Silly Game 3.0: Zippable Words
I'm back with another goofy little word game (see previous installments here and here). This time, I explore the prevelance of word pairs with the structure illustrated by the following image (more from the reddit post here):
After I saw this, I was curious about word pairs of this kind. In particular, I started thinking about the following questions: how many other word pairs exist in the standard English language that could be stitched together to create graphics of this form? What are the longest such pairs? To make things concrete, let's define the specific property as follows:
- (Diff prefix): \(w_1[:n] \neq w_2[:n]\)
- (Diff suffix): \(w_1[-n:] \neq w_2[-n:]\)
- (Same middle): \(w_1[n:-n] == w_2[n:-n]\).
Per the image above, the Teach Peace property says that two words are the same length, have different suffixes/prefixes (of the same length), but share characters in the middle of the word (of the same length). Of course there are many such short words: (can, bat), (tin, hit), and so on. However, it is a bit harder to come up with longer words that satisfy the property.
I was curious (as with the other word games) about the longest such pair, and the general density of satisficing word pairs amongst different corpora. I put together some code to play around with these questions. I didn't find any pairs that were quite as satisfying (semantically) as teach-peace, but I found a few. First, let's look at a few interesting (relatively long) satisfying word pairs for the usual word list (the 3000 most common words in English):
- (burden, murder)
- (attention, potential)
- (infection, effective)
And a few groups of words that are all inter-satisficing (that is, they define large equivalence classes):
- (operate, overall, average, therapy)
- (italian, qualify, quality, realize, reality)
- (russian, session, massive, passion, mission, missile)
- (adventure, attention, incentive, scientist, intention, potential, essential)
- (impressive, depression, expressive)
The largest equivalence class (for words of length four or greater) was seven ('adventure', 'attention', ...).
I next visualized the density of the total number of satisficing pairs of different lengths.

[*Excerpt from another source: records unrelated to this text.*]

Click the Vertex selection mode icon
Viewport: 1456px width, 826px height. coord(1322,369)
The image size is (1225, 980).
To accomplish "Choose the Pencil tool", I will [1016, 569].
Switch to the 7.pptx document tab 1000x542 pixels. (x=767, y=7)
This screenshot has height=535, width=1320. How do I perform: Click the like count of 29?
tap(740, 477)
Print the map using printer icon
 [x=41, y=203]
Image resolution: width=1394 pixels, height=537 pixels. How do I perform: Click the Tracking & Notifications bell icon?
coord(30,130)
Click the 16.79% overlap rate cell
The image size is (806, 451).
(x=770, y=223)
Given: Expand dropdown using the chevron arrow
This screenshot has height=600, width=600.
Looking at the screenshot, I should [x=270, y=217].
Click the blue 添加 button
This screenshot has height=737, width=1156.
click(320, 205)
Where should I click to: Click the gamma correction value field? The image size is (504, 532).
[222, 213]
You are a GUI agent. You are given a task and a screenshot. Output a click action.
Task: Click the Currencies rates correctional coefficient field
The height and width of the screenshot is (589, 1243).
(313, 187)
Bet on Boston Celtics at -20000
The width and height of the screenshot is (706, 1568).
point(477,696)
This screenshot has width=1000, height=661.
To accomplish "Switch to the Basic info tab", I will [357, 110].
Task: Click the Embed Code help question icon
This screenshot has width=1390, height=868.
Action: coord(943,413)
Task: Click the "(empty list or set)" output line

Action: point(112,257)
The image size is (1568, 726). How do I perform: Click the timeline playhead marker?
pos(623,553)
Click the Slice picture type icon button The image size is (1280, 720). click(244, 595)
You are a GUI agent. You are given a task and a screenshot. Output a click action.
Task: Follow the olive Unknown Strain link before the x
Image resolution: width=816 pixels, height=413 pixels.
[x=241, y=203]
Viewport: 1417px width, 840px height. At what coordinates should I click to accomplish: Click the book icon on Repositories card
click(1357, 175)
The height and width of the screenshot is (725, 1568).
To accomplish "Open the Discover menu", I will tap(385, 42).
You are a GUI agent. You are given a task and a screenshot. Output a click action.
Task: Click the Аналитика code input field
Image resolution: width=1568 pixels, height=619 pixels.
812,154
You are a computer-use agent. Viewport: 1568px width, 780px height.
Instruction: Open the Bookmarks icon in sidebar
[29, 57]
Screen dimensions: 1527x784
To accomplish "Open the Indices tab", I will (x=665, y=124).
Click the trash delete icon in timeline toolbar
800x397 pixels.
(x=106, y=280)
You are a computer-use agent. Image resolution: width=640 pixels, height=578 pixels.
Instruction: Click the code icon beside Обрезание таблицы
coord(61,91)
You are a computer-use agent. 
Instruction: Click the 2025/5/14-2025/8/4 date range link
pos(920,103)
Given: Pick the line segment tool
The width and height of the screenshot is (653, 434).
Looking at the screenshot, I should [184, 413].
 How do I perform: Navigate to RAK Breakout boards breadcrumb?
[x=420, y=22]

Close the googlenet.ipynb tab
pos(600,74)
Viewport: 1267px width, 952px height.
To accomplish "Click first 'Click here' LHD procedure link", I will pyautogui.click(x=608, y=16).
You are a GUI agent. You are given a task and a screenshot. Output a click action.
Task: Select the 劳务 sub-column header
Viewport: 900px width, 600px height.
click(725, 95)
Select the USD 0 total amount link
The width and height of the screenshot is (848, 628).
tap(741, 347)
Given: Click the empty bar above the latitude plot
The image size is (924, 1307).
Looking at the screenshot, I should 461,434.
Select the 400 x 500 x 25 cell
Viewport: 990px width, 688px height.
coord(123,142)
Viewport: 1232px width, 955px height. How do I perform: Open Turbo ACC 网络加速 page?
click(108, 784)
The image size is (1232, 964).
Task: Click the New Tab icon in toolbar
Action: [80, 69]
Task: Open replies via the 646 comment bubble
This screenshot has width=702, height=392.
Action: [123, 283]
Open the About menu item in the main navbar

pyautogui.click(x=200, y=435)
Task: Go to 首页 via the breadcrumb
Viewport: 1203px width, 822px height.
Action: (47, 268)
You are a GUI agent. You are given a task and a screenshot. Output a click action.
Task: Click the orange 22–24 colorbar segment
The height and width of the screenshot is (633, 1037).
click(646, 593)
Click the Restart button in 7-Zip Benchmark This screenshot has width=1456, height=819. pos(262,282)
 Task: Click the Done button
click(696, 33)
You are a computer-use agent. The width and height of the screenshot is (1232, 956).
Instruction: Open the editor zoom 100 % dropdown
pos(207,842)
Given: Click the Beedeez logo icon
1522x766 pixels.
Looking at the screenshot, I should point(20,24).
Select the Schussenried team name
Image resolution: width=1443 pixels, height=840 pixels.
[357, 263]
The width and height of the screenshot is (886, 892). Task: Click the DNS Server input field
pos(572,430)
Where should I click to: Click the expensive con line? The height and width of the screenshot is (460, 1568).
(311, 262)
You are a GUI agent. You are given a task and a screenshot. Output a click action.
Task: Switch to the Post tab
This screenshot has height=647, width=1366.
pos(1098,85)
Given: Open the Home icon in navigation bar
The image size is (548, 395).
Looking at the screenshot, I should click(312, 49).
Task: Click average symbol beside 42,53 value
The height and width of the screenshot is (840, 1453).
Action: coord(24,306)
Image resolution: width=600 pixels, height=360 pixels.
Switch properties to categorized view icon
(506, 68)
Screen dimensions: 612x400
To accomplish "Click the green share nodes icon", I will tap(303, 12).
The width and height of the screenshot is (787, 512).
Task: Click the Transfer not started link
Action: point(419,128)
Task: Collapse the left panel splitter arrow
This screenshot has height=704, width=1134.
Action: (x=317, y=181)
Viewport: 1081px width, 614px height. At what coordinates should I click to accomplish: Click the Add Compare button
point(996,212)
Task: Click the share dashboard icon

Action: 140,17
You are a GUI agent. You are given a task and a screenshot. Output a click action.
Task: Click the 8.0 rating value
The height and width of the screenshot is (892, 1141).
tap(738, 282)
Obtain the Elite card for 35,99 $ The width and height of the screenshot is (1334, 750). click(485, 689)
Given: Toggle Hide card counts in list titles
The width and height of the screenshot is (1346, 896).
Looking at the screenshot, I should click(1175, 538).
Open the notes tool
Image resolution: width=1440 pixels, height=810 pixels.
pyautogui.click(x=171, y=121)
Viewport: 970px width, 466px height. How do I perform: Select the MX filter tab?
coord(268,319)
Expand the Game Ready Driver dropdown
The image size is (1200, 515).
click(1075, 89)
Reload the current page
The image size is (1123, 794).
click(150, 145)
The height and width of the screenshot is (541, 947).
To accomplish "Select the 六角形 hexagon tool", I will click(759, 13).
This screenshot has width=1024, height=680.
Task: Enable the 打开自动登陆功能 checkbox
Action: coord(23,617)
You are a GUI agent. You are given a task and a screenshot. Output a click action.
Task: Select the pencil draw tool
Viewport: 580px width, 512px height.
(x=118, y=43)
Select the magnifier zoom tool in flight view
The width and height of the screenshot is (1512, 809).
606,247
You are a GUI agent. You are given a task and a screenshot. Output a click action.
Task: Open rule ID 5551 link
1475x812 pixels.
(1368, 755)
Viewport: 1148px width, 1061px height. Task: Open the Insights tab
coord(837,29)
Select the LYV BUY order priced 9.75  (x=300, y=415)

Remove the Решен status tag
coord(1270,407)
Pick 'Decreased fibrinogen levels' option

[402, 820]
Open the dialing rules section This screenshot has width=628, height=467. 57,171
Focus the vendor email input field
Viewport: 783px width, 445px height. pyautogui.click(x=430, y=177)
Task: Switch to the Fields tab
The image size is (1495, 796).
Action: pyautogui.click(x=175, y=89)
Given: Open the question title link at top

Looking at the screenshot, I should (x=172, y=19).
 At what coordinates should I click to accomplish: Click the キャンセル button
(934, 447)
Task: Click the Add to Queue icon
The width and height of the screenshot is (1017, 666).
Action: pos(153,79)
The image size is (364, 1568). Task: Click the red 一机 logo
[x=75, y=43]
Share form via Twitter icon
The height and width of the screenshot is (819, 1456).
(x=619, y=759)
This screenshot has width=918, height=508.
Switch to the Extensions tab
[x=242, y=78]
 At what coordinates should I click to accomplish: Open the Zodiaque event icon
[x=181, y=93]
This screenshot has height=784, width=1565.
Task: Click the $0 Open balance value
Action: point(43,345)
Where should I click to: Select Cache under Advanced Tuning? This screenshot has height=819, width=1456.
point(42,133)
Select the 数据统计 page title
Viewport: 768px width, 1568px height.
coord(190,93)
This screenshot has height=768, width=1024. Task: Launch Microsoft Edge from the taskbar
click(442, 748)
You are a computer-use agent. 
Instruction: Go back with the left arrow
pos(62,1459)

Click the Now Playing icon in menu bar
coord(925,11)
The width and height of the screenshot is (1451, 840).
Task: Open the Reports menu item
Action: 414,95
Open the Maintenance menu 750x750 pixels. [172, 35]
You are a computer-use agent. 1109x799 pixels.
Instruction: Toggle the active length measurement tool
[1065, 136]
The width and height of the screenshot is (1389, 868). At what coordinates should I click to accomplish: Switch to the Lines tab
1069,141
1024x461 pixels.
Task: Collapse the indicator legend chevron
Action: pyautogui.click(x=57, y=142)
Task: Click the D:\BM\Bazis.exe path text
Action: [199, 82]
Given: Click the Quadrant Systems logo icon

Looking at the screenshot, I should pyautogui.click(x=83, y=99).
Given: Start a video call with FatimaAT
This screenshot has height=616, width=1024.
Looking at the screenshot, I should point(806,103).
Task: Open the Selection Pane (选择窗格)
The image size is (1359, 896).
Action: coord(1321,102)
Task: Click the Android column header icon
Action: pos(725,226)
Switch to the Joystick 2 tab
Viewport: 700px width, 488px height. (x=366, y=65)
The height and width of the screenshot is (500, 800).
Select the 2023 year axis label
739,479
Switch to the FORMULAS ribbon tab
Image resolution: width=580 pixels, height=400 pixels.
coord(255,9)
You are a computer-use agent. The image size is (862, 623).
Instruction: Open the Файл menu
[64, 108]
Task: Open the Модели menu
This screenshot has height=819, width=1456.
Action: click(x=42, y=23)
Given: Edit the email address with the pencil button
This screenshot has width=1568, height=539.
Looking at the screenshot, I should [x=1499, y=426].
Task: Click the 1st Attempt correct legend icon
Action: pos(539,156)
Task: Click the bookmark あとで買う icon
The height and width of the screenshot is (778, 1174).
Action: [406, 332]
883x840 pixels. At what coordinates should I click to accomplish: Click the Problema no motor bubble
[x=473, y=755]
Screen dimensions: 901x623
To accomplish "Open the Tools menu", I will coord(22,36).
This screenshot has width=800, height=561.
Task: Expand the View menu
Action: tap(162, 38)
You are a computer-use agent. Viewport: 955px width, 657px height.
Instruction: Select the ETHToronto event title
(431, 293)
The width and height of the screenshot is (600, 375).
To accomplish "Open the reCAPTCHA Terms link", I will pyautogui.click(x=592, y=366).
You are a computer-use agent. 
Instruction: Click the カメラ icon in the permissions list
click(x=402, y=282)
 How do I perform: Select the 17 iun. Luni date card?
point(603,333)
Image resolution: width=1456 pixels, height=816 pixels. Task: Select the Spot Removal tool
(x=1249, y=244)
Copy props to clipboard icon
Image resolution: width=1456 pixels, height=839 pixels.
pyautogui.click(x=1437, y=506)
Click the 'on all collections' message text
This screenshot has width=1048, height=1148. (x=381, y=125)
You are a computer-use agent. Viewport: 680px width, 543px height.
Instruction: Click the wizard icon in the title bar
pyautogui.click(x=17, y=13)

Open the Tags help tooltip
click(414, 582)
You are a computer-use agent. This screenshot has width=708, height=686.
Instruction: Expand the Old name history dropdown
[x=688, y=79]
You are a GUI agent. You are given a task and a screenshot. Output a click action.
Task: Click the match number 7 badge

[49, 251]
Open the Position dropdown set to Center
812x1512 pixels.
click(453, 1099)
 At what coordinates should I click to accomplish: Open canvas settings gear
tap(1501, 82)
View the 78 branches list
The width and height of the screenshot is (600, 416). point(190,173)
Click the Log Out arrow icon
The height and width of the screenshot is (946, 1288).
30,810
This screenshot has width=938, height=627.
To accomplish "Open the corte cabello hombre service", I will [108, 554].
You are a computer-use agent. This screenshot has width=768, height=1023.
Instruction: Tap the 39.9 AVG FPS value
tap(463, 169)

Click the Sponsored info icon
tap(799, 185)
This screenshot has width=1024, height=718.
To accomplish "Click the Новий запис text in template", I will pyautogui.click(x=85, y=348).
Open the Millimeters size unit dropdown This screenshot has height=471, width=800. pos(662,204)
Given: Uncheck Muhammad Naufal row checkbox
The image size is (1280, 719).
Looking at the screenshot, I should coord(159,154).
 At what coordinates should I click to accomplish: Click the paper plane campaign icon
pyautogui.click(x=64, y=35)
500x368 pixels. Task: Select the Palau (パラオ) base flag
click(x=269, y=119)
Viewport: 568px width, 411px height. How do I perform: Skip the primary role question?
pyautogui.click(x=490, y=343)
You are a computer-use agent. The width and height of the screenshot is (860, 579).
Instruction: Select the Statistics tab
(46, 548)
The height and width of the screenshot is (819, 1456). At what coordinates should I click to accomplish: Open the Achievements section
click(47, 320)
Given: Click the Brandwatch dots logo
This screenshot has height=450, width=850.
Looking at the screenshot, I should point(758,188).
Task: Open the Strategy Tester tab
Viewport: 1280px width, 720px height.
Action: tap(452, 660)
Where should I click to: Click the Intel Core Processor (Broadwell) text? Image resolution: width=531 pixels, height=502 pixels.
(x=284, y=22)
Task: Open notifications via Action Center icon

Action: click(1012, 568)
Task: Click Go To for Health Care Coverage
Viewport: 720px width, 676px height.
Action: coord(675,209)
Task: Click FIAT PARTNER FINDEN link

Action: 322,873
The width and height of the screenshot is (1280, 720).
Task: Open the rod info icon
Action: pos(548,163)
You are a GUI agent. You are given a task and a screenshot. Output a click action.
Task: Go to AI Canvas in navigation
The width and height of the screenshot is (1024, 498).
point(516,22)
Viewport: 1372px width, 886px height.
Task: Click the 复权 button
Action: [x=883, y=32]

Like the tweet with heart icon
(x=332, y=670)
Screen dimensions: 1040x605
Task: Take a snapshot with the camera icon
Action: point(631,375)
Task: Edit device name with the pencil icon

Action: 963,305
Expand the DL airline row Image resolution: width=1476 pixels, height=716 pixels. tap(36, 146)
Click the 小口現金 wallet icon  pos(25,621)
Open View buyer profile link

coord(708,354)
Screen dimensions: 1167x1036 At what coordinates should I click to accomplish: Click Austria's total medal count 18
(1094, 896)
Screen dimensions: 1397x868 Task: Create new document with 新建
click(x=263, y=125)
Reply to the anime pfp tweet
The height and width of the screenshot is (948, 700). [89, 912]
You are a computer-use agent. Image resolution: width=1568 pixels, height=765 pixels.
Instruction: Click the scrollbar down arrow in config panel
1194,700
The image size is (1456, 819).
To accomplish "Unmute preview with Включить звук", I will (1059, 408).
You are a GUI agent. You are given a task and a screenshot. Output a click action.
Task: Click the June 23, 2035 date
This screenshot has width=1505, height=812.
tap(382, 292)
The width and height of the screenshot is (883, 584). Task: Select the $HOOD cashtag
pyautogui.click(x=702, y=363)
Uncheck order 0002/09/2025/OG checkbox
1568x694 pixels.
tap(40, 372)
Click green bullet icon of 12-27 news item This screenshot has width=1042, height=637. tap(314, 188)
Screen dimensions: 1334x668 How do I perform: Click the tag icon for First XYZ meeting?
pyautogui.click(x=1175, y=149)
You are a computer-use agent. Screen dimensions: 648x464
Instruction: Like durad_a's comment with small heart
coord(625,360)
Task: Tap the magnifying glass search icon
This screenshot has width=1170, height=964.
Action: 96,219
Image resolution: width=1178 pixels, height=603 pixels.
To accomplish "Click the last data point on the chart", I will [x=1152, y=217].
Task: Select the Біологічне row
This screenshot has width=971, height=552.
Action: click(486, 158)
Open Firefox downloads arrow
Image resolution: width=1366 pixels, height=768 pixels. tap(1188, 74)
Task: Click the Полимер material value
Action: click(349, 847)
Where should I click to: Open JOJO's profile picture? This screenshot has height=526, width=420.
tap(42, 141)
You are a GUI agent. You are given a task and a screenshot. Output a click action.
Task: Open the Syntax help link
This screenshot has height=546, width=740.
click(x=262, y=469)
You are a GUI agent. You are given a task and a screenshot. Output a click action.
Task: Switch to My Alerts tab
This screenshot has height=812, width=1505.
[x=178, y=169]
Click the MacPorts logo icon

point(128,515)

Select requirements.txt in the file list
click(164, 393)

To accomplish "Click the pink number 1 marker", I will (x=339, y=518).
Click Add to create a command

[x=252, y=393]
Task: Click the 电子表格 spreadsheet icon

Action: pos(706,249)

As with many phenomena in natural language, the distribution ends up being Zipf-like, both for the common words corpus and Alice in Wonderland corpus:
So, in the above plots, the x-axis denotes the number of matching letters between word pairs. So, for instance, "eat" and "car" would have a match length of one, while "teach" and "peach" have a match length of three. Given each corpus, the above plots show how many total words there are that satisfy the teach-peace property for each length.
As mentioned, the code is available in case you would like to play around with this property as well. Plenty of follow up things to try out: for instance, automatically generating images like the above given a satisficing word pair, or inspecting the relative ratio of teach-peace words compared to word-pairs that share any subset of n letters.